Thursday, December 15, 2011

How Is a Cancer-Screening Guideline Developed, Anyway?

By Katherine Hobson

The American Cancer Society is changing how it develops its screening guidelines.

This might sound like a fairly obscure topic. But debates over screening for diseases such as breast and prostate cancer often include dueling guidelines, including those from the ACS and the U.S. Preventive Services Task Force.

The ACS says it has revised its methods “to create a more transparent, consistent and rigorous process for developing and communicating guidelines.” (And they will align with principles laid out in two reports — see here and here — from the Institute of Medicine, the ACS says.)
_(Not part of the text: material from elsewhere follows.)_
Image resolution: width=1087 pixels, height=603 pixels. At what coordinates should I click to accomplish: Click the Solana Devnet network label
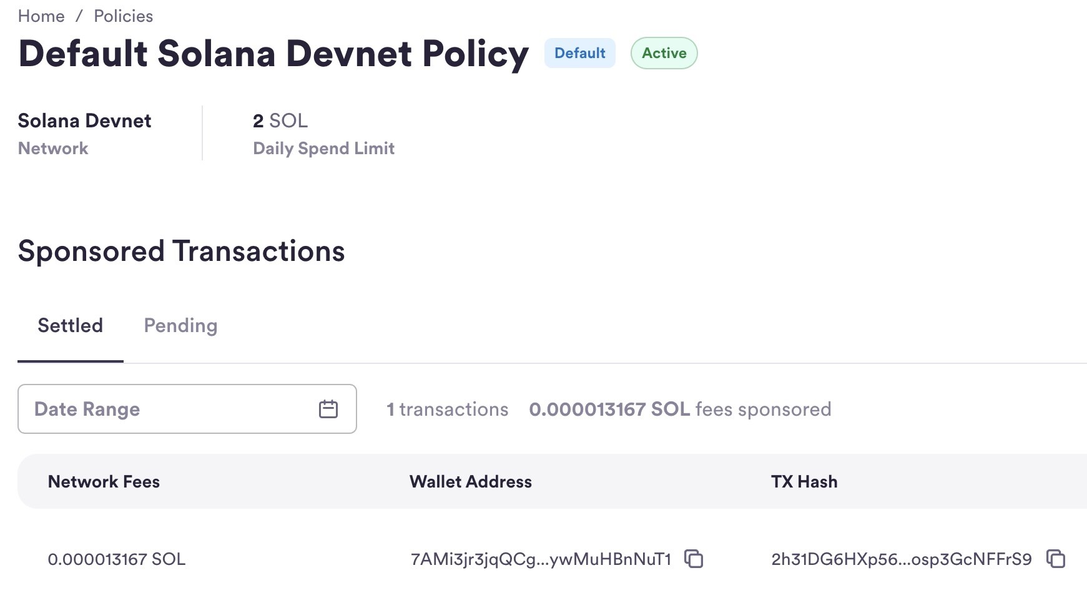click(84, 120)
One of the big changes is a switch in who will write the guidelines. Historically, the group has relied on ad hoc cancer screening guidelines groups that vary in size and composition but typically include specialists as well as experts in treatment, epidemiology and primary care, the ACS writes in the Journal of the American Medical Association.
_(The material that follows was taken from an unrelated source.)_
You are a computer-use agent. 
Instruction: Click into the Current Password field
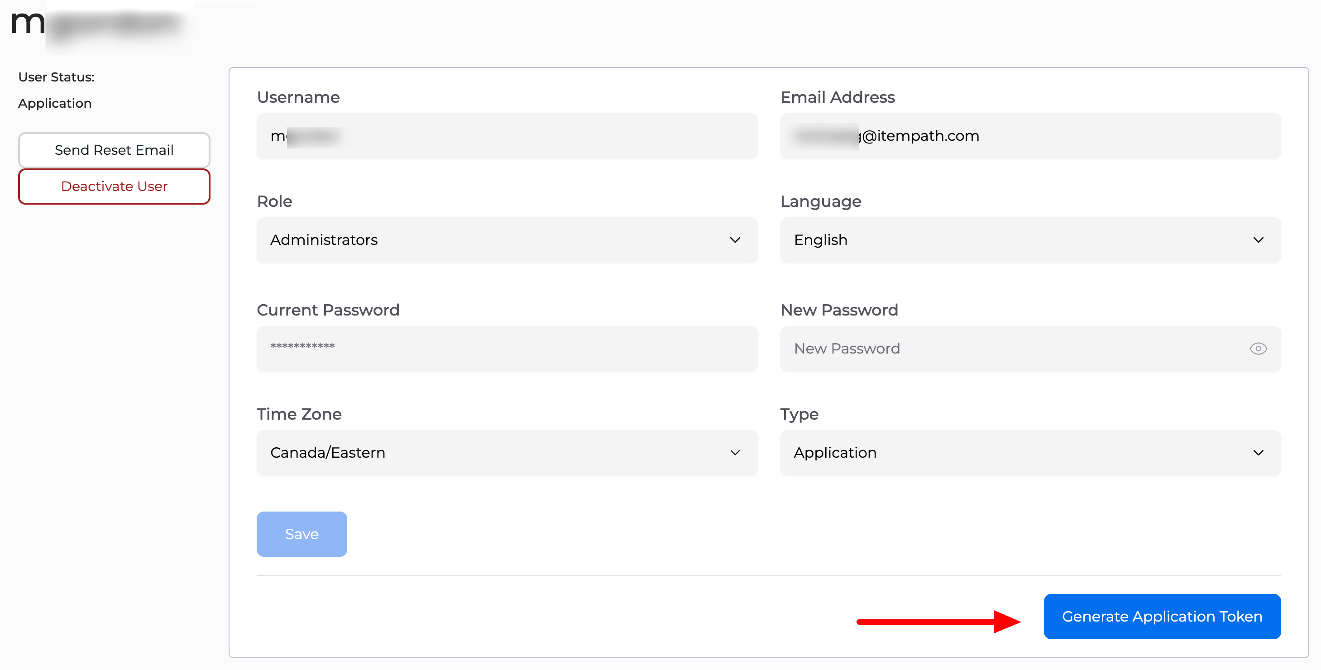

Now it will rely on a single group made up of 12 members serving five-year terms. It will include one patient advocate; the rest of the members will be “generalist health care professionals and clinical and population health care professionals with expertise in the interpretation of evidence regarding benefits, limitations, and harms of clinical interventions,” the ACS says.

In other words: no specialists will be involved in the writing of screening guidelines. They will, however, offer input to the group.

Other changes include commissioning independent evidence reviews as the basis of guidelines and a formal external review process that will allow other groups and experts to comment on the guidelines before they’re published. That, the ACS says, will help people understand differences between guidelines from different groups.

Guidelines will be updated at least every five years, and more frequently if new evidence emerges, the ACS says.

Last year, the USPSTF started using a new process for finalizing its own recommendations; it now posts a draft form of the guidelines on its website and allows a four-week public comment period. Those comments are considered before the recs are finalized.

One of the calls by critics of the USPSTF’s breast-cancer screening guidelines was for more transparency in process by which the group develops its recommendations.